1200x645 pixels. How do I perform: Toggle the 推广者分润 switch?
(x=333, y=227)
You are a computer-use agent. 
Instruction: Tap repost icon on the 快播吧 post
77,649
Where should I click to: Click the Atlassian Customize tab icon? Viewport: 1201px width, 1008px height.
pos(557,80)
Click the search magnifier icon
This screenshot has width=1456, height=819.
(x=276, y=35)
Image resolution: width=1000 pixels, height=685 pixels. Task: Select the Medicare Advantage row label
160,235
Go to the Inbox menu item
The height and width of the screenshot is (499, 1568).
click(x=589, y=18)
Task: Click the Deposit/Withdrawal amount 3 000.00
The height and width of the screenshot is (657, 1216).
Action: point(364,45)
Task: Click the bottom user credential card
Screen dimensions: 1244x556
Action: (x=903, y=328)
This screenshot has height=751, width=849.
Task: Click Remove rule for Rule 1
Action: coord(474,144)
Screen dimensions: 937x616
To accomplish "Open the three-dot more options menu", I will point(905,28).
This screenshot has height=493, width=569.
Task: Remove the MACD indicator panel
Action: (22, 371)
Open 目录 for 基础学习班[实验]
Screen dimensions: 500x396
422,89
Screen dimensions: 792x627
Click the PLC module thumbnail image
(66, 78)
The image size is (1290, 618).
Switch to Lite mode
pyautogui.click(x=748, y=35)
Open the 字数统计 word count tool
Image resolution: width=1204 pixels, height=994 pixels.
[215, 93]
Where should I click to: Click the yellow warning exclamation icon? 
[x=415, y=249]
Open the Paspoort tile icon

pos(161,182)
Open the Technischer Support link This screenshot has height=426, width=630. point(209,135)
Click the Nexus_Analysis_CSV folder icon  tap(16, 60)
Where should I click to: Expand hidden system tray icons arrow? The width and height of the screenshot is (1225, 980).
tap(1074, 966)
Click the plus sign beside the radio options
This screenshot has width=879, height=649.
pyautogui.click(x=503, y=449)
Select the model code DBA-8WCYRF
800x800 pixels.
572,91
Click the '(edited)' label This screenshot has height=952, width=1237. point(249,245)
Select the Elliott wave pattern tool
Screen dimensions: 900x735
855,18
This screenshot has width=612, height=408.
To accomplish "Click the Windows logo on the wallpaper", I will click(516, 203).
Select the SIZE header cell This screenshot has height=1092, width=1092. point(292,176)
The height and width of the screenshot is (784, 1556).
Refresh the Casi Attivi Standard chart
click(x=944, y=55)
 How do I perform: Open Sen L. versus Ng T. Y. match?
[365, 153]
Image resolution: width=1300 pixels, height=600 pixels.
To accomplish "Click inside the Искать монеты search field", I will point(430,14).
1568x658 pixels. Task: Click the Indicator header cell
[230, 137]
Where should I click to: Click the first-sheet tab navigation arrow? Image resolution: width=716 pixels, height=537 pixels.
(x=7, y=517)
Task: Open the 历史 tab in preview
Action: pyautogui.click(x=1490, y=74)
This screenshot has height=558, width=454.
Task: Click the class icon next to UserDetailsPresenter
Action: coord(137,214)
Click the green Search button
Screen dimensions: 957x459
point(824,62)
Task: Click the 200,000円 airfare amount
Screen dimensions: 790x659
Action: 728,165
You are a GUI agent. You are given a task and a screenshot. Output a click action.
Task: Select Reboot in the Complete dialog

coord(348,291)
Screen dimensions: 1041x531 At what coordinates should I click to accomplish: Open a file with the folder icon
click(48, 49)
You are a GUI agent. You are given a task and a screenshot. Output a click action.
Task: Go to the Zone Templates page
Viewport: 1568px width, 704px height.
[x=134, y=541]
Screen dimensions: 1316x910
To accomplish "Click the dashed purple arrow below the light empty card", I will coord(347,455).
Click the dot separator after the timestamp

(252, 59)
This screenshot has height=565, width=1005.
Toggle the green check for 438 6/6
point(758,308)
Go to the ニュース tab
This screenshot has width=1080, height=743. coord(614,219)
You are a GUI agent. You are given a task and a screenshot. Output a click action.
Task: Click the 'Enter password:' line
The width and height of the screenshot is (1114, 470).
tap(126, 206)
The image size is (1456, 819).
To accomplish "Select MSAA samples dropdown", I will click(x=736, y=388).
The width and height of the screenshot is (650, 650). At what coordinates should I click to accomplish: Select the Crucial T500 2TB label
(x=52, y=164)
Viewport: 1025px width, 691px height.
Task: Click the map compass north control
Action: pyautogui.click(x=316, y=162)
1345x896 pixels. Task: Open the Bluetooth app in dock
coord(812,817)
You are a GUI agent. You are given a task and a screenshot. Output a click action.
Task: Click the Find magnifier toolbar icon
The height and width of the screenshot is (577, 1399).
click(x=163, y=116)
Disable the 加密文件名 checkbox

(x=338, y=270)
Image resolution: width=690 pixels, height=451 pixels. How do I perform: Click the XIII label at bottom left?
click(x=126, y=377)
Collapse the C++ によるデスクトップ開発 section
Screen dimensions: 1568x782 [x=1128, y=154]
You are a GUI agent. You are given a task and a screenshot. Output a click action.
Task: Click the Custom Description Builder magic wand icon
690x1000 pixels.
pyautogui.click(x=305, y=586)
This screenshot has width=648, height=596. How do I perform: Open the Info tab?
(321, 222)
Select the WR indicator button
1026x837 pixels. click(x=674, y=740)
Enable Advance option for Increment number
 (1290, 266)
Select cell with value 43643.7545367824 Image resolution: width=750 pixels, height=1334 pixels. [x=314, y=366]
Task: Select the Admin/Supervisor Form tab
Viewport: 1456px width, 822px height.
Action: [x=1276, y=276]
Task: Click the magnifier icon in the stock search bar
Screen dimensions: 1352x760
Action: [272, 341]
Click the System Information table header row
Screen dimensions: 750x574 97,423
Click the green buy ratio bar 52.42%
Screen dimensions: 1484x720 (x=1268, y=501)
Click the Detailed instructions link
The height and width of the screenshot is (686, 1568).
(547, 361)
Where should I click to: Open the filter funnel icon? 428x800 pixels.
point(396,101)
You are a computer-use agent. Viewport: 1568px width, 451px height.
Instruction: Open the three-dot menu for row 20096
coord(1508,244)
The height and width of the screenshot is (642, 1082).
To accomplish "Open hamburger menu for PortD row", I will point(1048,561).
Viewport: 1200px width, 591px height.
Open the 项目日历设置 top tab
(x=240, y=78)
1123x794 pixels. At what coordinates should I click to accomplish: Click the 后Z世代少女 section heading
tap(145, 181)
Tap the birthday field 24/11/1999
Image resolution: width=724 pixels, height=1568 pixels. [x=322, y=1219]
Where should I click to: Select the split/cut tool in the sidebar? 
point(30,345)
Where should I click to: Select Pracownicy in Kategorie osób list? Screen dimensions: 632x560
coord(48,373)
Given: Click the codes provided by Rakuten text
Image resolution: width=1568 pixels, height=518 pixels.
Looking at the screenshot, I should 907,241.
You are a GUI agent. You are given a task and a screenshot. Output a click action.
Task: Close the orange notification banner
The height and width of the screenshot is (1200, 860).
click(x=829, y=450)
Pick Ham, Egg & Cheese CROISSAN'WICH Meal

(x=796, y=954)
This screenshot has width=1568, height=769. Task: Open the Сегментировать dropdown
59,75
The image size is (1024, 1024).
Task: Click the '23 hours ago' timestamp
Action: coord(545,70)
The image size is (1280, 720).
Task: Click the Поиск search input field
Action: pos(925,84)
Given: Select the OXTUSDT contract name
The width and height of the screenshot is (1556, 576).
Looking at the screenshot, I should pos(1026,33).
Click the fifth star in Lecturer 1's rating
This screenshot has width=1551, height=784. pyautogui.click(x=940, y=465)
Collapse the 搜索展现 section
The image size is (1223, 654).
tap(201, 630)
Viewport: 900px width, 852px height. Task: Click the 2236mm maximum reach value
+++
# DESCRIPTION OF THE TASK:
Output the complete data exactly as written.

# WRITTEN RESPONSE:
1200x645 pixels. How do I perform: Toggle the 推广者分润 switch?
(x=333, y=227)
You are a computer-use agent. 
Instruction: Tap repost icon on the 快播吧 post
77,649
Where should I click to: Click the Atlassian Customize tab icon? Viewport: 1201px width, 1008px height.
pos(557,80)
Click the search magnifier icon
This screenshot has width=1456, height=819.
(x=276, y=35)
Image resolution: width=1000 pixels, height=685 pixels. Task: Select the Medicare Advantage row label
160,235
Go to the Inbox menu item
The height and width of the screenshot is (499, 1568).
click(x=589, y=18)
Task: Click the Deposit/Withdrawal amount 3 000.00
The height and width of the screenshot is (657, 1216).
Action: point(364,45)
Task: Click the bottom user credential card
Screen dimensions: 1244x556
Action: (x=903, y=328)
This screenshot has height=751, width=849.
Task: Click Remove rule for Rule 1
Action: coord(474,144)
Screen dimensions: 937x616
To accomplish "Open the three-dot more options menu", I will point(905,28).
This screenshot has height=493, width=569.
Task: Remove the MACD indicator panel
Action: (22, 371)
Open 目录 for 基础学习班[实验]
Screen dimensions: 500x396
422,89
Screen dimensions: 792x627
Click the PLC module thumbnail image
(66, 78)
The image size is (1290, 618).
Switch to Lite mode
pyautogui.click(x=748, y=35)
Open the 字数统计 word count tool
Image resolution: width=1204 pixels, height=994 pixels.
[215, 93]
Where should I click to: Click the yellow warning exclamation icon? 
[x=415, y=249]
Open the Paspoort tile icon

pos(161,182)
Open the Technischer Support link This screenshot has height=426, width=630. point(209,135)
Click the Nexus_Analysis_CSV folder icon  tap(16, 60)
Where should I click to: Expand hidden system tray icons arrow? The width and height of the screenshot is (1225, 980).
tap(1074, 966)
Click the plus sign beside the radio options
This screenshot has width=879, height=649.
pyautogui.click(x=503, y=449)
Select the model code DBA-8WCYRF
800x800 pixels.
572,91
Click the '(edited)' label This screenshot has height=952, width=1237. point(249,245)
Select the Elliott wave pattern tool
Screen dimensions: 900x735
855,18
This screenshot has width=612, height=408.
To accomplish "Click the Windows logo on the wallpaper", I will click(516, 203).
Select the SIZE header cell This screenshot has height=1092, width=1092. point(292,176)
The height and width of the screenshot is (784, 1556).
Refresh the Casi Attivi Standard chart
click(x=944, y=55)
 How do I perform: Open Sen L. versus Ng T. Y. match?
[365, 153]
Image resolution: width=1300 pixels, height=600 pixels.
To accomplish "Click inside the Искать монеты search field", I will point(430,14).
1568x658 pixels. Task: Click the Indicator header cell
[230, 137]
Where should I click to: Click the first-sheet tab navigation arrow? Image resolution: width=716 pixels, height=537 pixels.
(x=7, y=517)
Task: Open the 历史 tab in preview
Action: pyautogui.click(x=1490, y=74)
This screenshot has height=558, width=454.
Task: Click the class icon next to UserDetailsPresenter
Action: coord(137,214)
Click the green Search button
Screen dimensions: 957x459
point(824,62)
Task: Click the 200,000円 airfare amount
Screen dimensions: 790x659
Action: 728,165
You are a GUI agent. You are given a task and a screenshot. Output a click action.
Task: Select Reboot in the Complete dialog

coord(348,291)
Screen dimensions: 1041x531 At what coordinates should I click to accomplish: Open a file with the folder icon
click(48, 49)
You are a GUI agent. You are given a task and a screenshot. Output a click action.
Task: Go to the Zone Templates page
Viewport: 1568px width, 704px height.
[x=134, y=541]
Screen dimensions: 1316x910
To accomplish "Click the dashed purple arrow below the light empty card", I will coord(347,455).
Click the dot separator after the timestamp

(252, 59)
This screenshot has height=565, width=1005.
Toggle the green check for 438 6/6
point(758,308)
Go to the ニュース tab
This screenshot has width=1080, height=743. coord(614,219)
You are a GUI agent. You are given a task and a screenshot. Output a click action.
Task: Click the 'Enter password:' line
The width and height of the screenshot is (1114, 470).
tap(126, 206)
The image size is (1456, 819).
To accomplish "Select MSAA samples dropdown", I will click(x=736, y=388).
The width and height of the screenshot is (650, 650). At what coordinates should I click to accomplish: Select the Crucial T500 2TB label
(x=52, y=164)
Viewport: 1025px width, 691px height.
Task: Click the map compass north control
Action: pyautogui.click(x=316, y=162)
1345x896 pixels. Task: Open the Bluetooth app in dock
coord(812,817)
You are a GUI agent. You are given a task and a screenshot. Output a click action.
Task: Click the Find magnifier toolbar icon
The height and width of the screenshot is (577, 1399).
click(x=163, y=116)
Disable the 加密文件名 checkbox

(x=338, y=270)
Image resolution: width=690 pixels, height=451 pixels. How do I perform: Click the XIII label at bottom left?
click(x=126, y=377)
Collapse the C++ によるデスクトップ開発 section
Screen dimensions: 1568x782 [x=1128, y=154]
You are a GUI agent. You are given a task and a screenshot. Output a click action.
Task: Click the Custom Description Builder magic wand icon
690x1000 pixels.
pyautogui.click(x=305, y=586)
This screenshot has width=648, height=596. How do I perform: Open the Info tab?
(321, 222)
Select the WR indicator button
1026x837 pixels. click(x=674, y=740)
Enable Advance option for Increment number
 (1290, 266)
Select cell with value 43643.7545367824 Image resolution: width=750 pixels, height=1334 pixels. [x=314, y=366]
Task: Select the Admin/Supervisor Form tab
Viewport: 1456px width, 822px height.
Action: [x=1276, y=276]
Task: Click the magnifier icon in the stock search bar
Screen dimensions: 1352x760
Action: [272, 341]
Click the System Information table header row
Screen dimensions: 750x574 97,423
Click the green buy ratio bar 52.42%
Screen dimensions: 1484x720 (x=1268, y=501)
Click the Detailed instructions link
The height and width of the screenshot is (686, 1568).
(547, 361)
Where should I click to: Open the filter funnel icon? 428x800 pixels.
point(396,101)
You are a computer-use agent. Viewport: 1568px width, 451px height.
Instruction: Open the three-dot menu for row 20096
coord(1508,244)
The height and width of the screenshot is (642, 1082).
To accomplish "Open hamburger menu for PortD row", I will point(1048,561).
Viewport: 1200px width, 591px height.
Open the 项目日历设置 top tab
(x=240, y=78)
1123x794 pixels. At what coordinates should I click to accomplish: Click the 后Z世代少女 section heading
tap(145, 181)
Tap the birthday field 24/11/1999
Image resolution: width=724 pixels, height=1568 pixels. [x=322, y=1219]
Where should I click to: Select the split/cut tool in the sidebar? 
point(30,345)
Where should I click to: Select Pracownicy in Kategorie osób list? Screen dimensions: 632x560
coord(48,373)
Given: Click the codes provided by Rakuten text
Image resolution: width=1568 pixels, height=518 pixels.
Looking at the screenshot, I should 907,241.
You are a GUI agent. You are given a task and a screenshot. Output a click action.
Task: Close the orange notification banner
The height and width of the screenshot is (1200, 860).
click(x=829, y=450)
Pick Ham, Egg & Cheese CROISSAN'WICH Meal

(x=796, y=954)
This screenshot has width=1568, height=769. Task: Open the Сегментировать dropdown
59,75
The image size is (1024, 1024).
Task: Click the '23 hours ago' timestamp
Action: coord(545,70)
The image size is (1280, 720).
Task: Click the Поиск search input field
Action: pos(925,84)
Given: Select the OXTUSDT contract name
The width and height of the screenshot is (1556, 576).
Looking at the screenshot, I should pos(1026,33).
Click the fifth star in Lecturer 1's rating
This screenshot has width=1551, height=784. pyautogui.click(x=940, y=465)
Collapse the 搜索展现 section
The image size is (1223, 654).
tap(201, 630)
Viewport: 900px width, 852px height. Task: Click the 2236mm maximum reach value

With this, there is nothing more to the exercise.